I thought I was pretty clear. I guess not.
The thing for which these tests and calculators are best, imo, is for comparison with people of your area. In my case, for example, it was clear from the first 23andme test and the dienekes calculator that I fit exactly with the people of my two ancestral areas. In fact I plot almost exactly right in between Bergamo and TSI. When the sample from Piemonte(actually a border area between Liguria/Piemonte/Lombardia and Emilia) became available I plotted extremely close to that.
So, I'm exactly who I thought I was.
If, however, you come from a "mixed" background, as most Americans do, it becomes very muddy. Historical borders from the time of the nation states don't correspond to ancient "population" enclaves, who were themselves combinations of prior groups in different proportions.
If you're a mixed American who wants to know what percent German, English, Scottish, Irish, French Huguenot and Scandinavian you are, these tests can't do it. Either the populations are too similar, or they're going to be differently computed based on where centrums are located and named etc.
So, a strange situation has developed where if you know where all your ancestors lived for the last 500 years, the tests accurately confirm it. If you don't know, they won't tell you with any great degree of accuracy.
Now, as Davef said, it's interesting to know what ancient populations contributed to that. How much EEF, WHG, CHG etc. How close am I to MN people, or steppe people, or, if the genomes are ever released, Etruscans, or Romans, or the ancient Ligures or the Bell Beakers. I'm interested in knowing what ancient populations created us.
I'm not going to find that out from 23andme or any of these other companies.

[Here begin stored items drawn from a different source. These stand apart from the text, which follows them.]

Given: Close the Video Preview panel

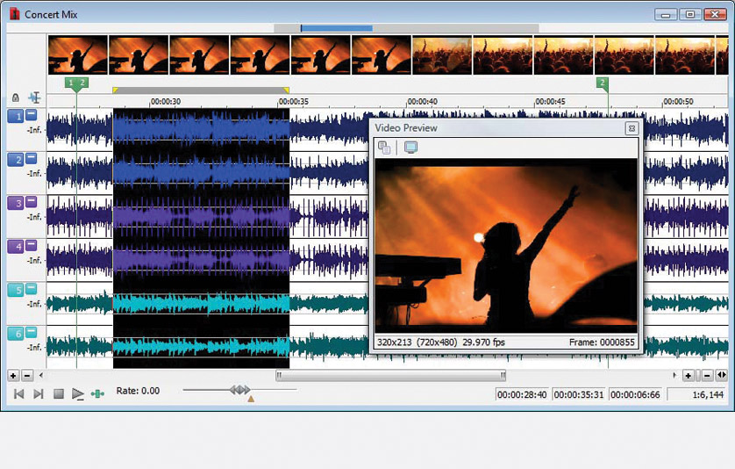Looking at the screenshot, I should pyautogui.click(x=631, y=128).
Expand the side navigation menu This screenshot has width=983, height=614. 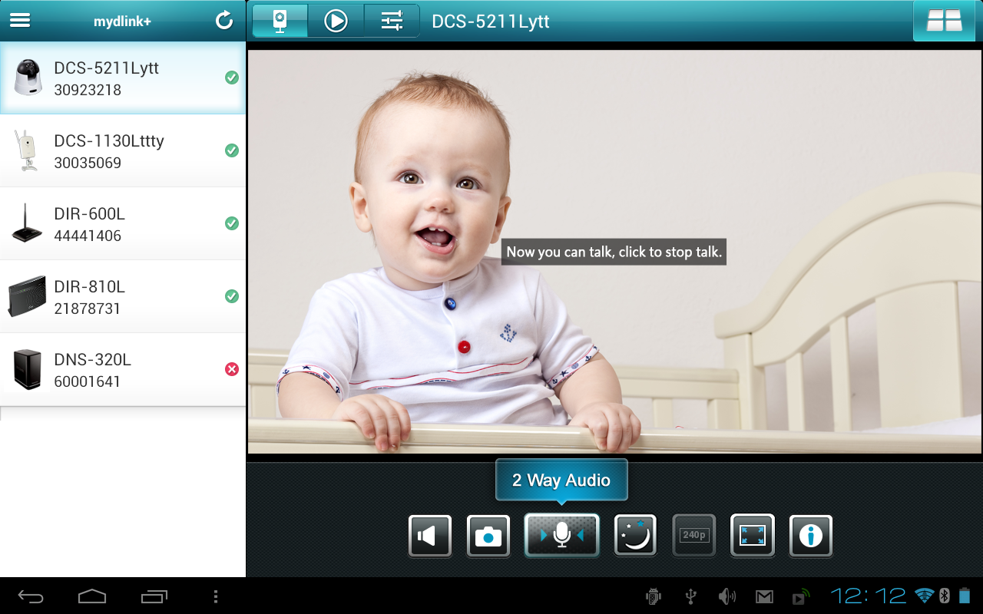coord(21,21)
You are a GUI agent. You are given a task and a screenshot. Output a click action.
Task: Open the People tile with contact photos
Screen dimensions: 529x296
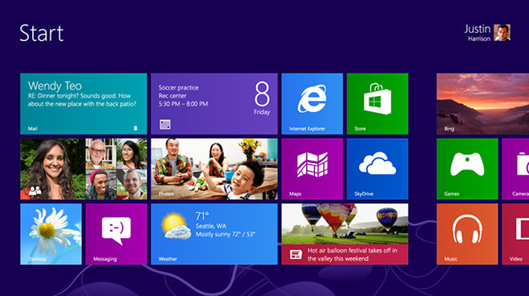coord(83,169)
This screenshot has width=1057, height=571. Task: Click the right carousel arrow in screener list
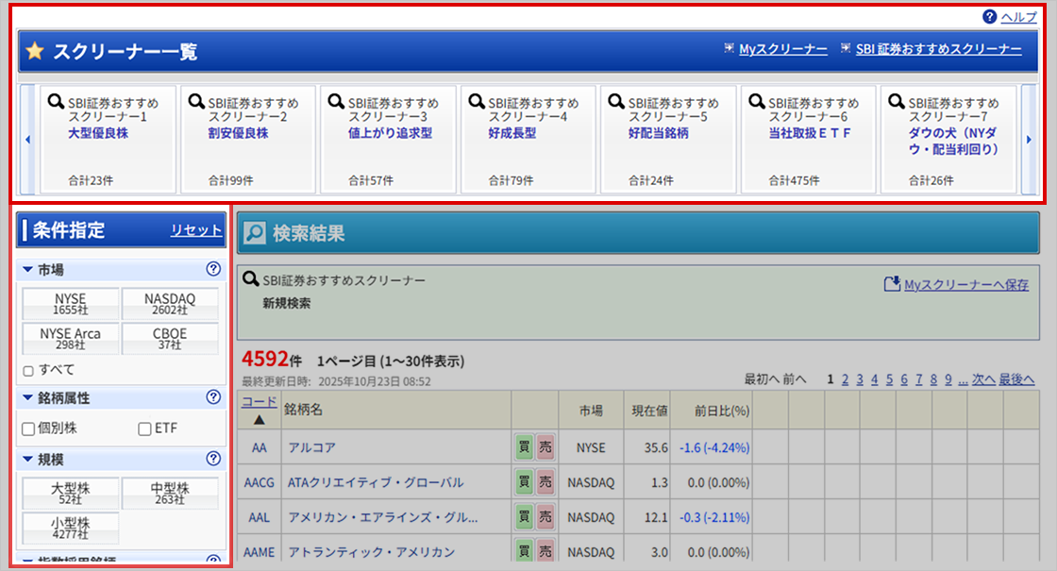1029,140
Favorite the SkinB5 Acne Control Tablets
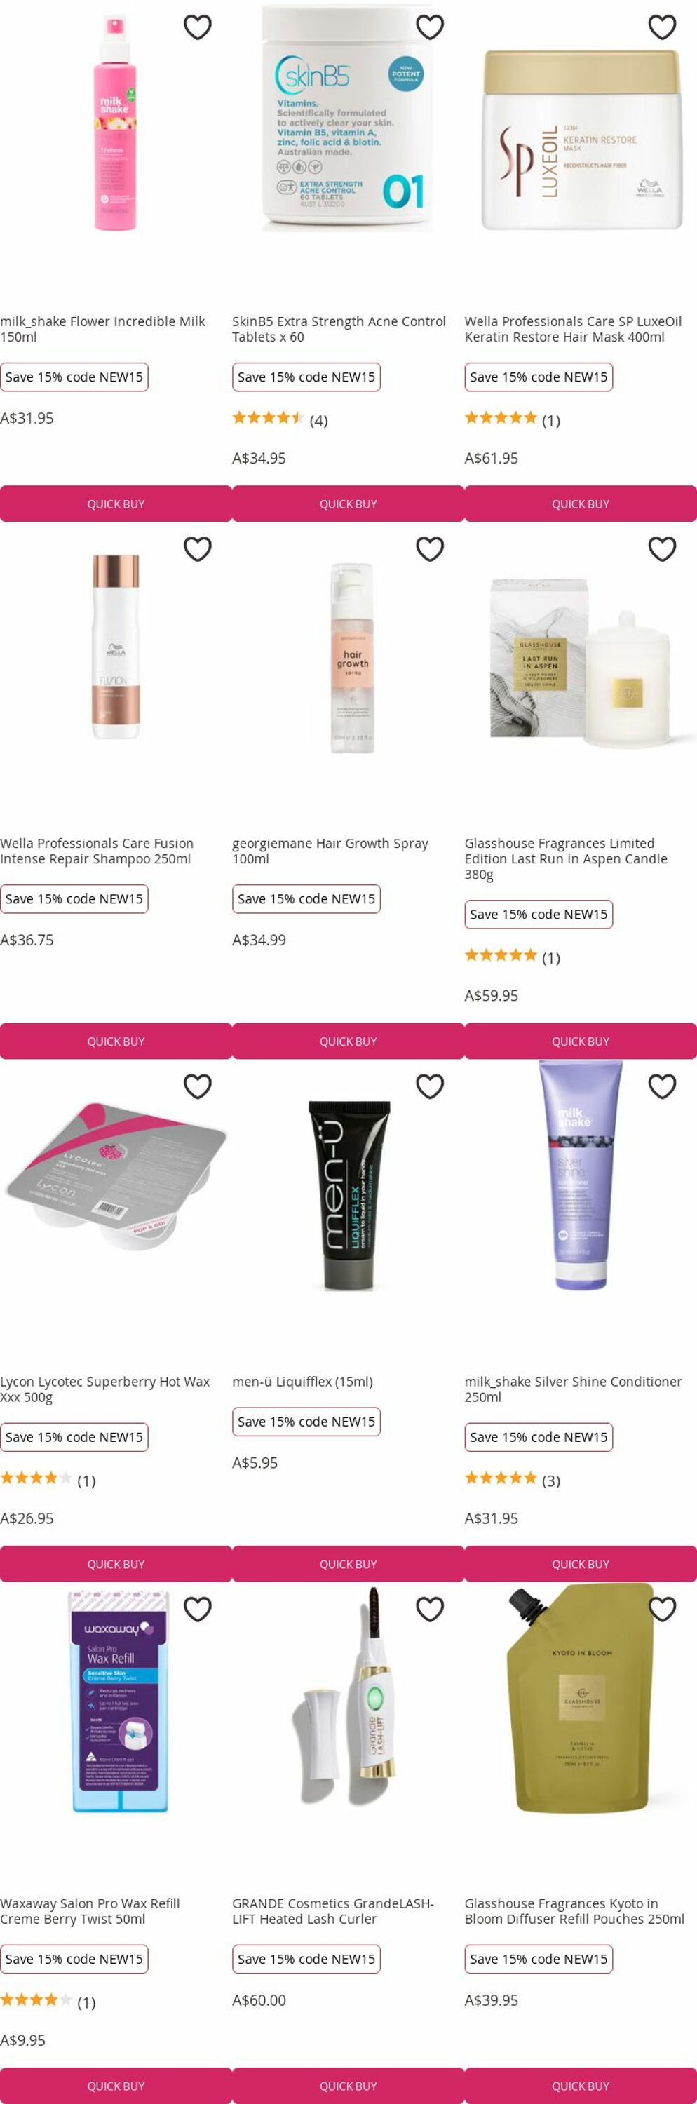Image resolution: width=697 pixels, height=2104 pixels. [x=430, y=27]
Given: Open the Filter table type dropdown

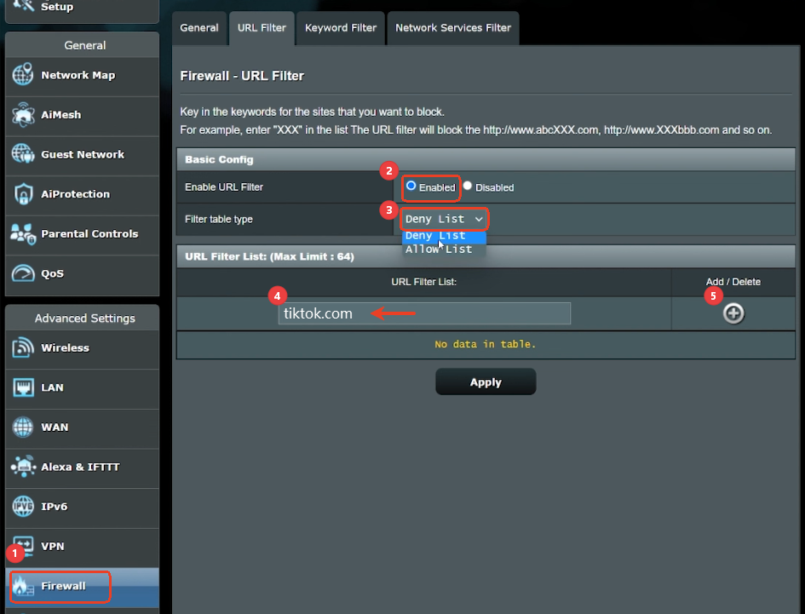Looking at the screenshot, I should pos(443,219).
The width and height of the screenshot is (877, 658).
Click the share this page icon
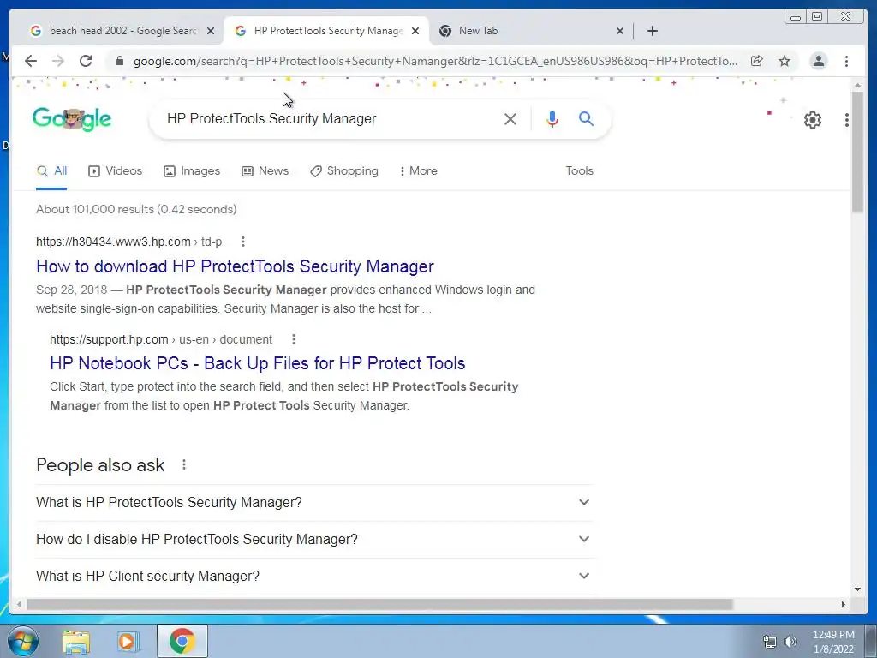coord(756,61)
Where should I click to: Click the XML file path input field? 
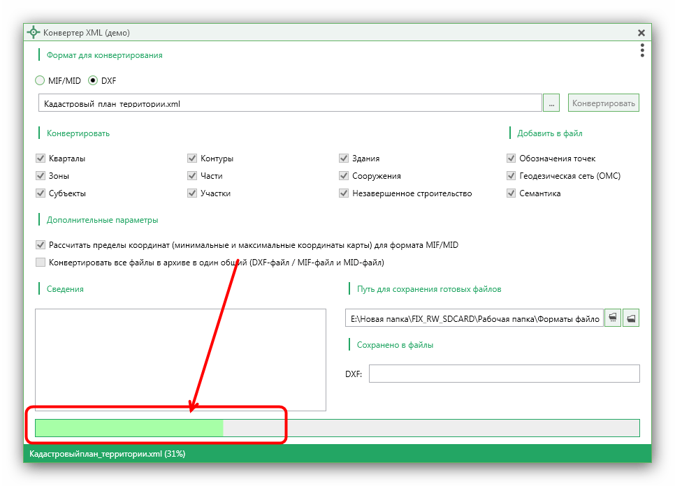[290, 103]
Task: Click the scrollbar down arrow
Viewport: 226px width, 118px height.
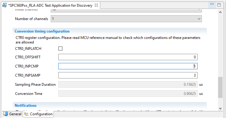Action: pyautogui.click(x=220, y=108)
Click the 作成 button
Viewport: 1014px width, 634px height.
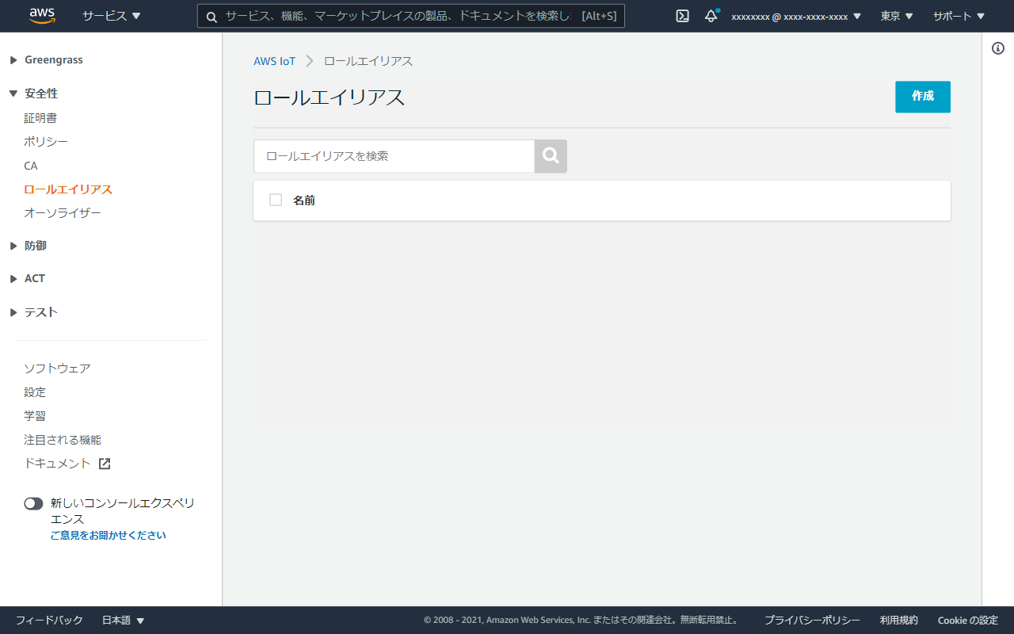[922, 97]
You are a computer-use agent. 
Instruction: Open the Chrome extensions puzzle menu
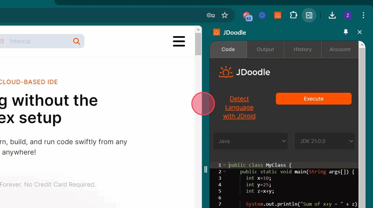[293, 15]
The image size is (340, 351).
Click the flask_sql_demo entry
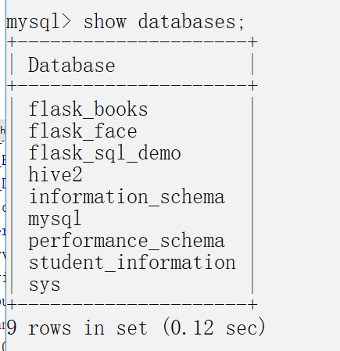coord(105,153)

I'll give you an example of what I mean by confirmation bias in all of this. A lot of Americans and Canadians have family traditions of having an American Indian ancestor and are very invested in the idea. I knew one of them. All the early tests he took showed no such ancestry. He took test after test after test until he found one that gave him a tiny percentage. Now, is it real or just noise, an artifact of that particular algorithm? I have no idea, but he's now happy. The other side of that story is that when people like this take a dna test it more often than not turns out that the "Indian" ancestor was actually a person with some SSA ancestry who said that in order to "pass" into white society.
Or, for another example, I knew a man obsessed with the idea that he was descended from the Norman aristocracy of England and was therefore convinced that he had Scandinavian ancestry. He took all these tests, looking for the one that would give him the highest possible "Scandinavian" score. Far be it from me to burst his bubble and tell him that I doubt that at this stage anyone, particularly anyone at a commercial testing site, can tell the difference between a Danish Viking and an Anglo-Saxon peasant farmer. For no doubt typically masculine reasons, he much preferred being descended from Danish Vikings.
See, different strokes for different folks. Maybe I'm doing the same thing coming at this from a totally different angle. My mother's family tree is littered with the surname of our local robber baron aristocrats. I nevertheless imbibed a hatred for them with my mother's milk, probably literally.
(My birth area has always been a hot bed of anarchism, socialism, communism, and before that of any populist uprising that developed.) I have no desire to be connected to them. I much prefer to think I'm descended from retainers who took their surname. I also think that's objectively the most likely. On the other hand, I wouldn't take a test to see if we're related to the last descendants of that family even if they were willing to do it. See what I mean?